>> Start Data extract

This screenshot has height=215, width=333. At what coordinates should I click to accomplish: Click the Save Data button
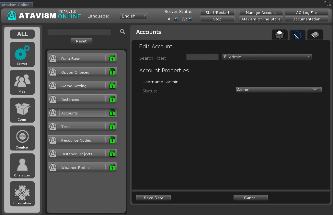[153, 198]
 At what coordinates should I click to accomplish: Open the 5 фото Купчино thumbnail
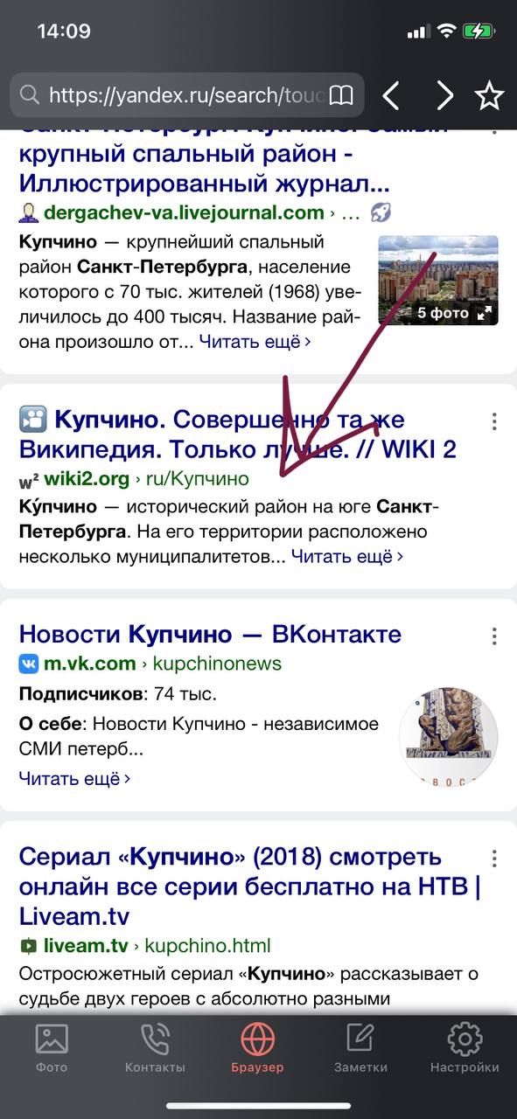click(438, 280)
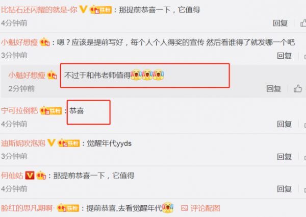Reply to 宁可拉倒耙's 恭喜 comment
The width and height of the screenshot is (306, 217).
click(x=285, y=124)
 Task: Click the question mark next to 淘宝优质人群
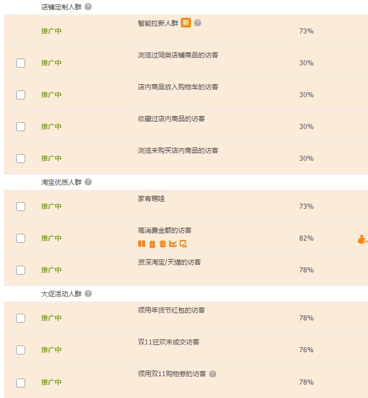click(88, 182)
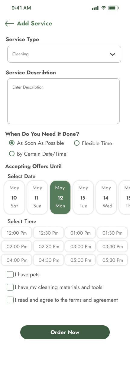Image resolution: width=130 pixels, height=377 pixels.
Task: Open the Cleaning service type combo box
Action: [64, 54]
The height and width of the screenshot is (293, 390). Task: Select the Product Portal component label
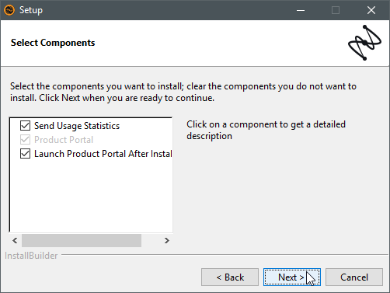pos(64,140)
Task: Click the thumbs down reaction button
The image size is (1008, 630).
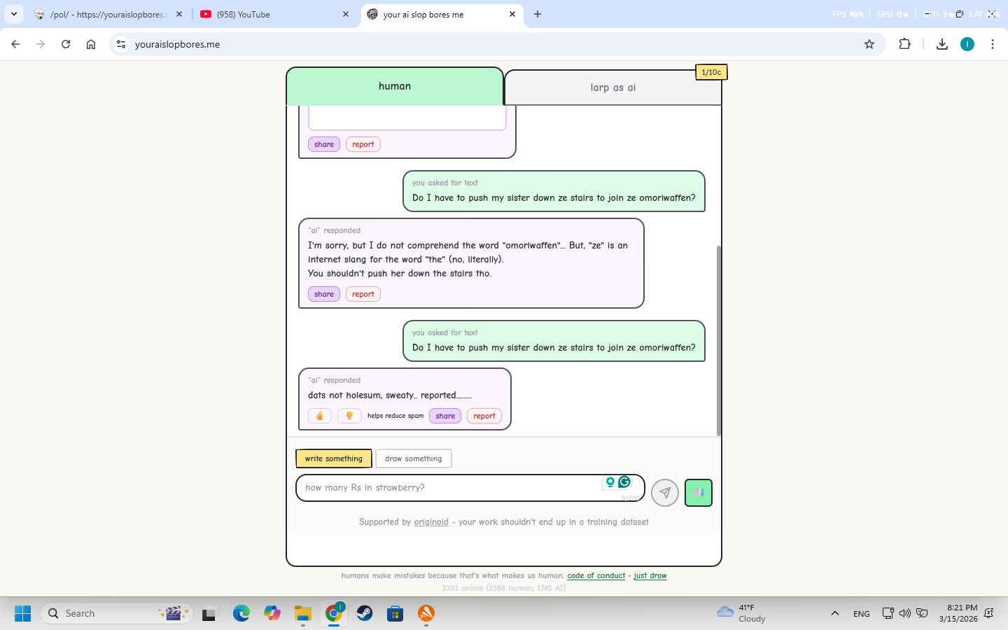Action: (349, 416)
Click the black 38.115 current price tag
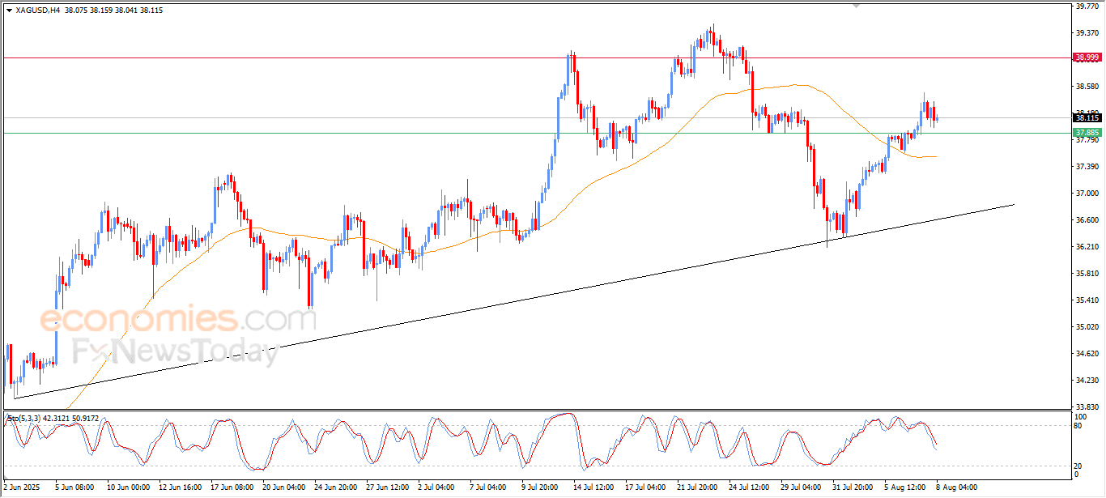This screenshot has height=498, width=1106. tap(1086, 117)
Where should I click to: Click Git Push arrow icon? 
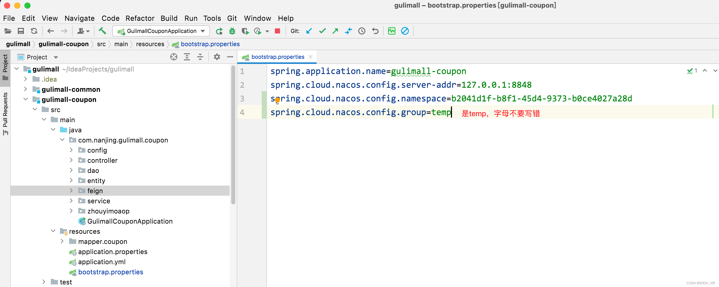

>> End Data extract

(What is expected) Return, word for word, the lines of the material from the one containing "At what coordinates should I click to accomplish: Open" through the end, leaving out the pictures.

(Response to this task)
 At what coordinates should I click to accomplish: Open the 5 фото Купчино thumbnail
click(438, 280)
Reply to 宁可拉倒耙's 恭喜 comment
The width and height of the screenshot is (306, 217).
click(x=285, y=124)
 Task: Click the question mark next to 淘宝优质人群
click(88, 182)
Image resolution: width=130 pixels, height=377 pixels.
Task: Open the Cleaning service type combo box
Action: [64, 54]
The height and width of the screenshot is (293, 390). Task: Select the Product Portal component label
pos(64,140)
Task: Click the thumbs down reaction button
The image size is (1008, 630).
Action: (349, 416)
Click the black 38.115 current price tag
This screenshot has height=498, width=1106. tap(1086, 117)
Where should I click to: Click Git Push arrow icon? 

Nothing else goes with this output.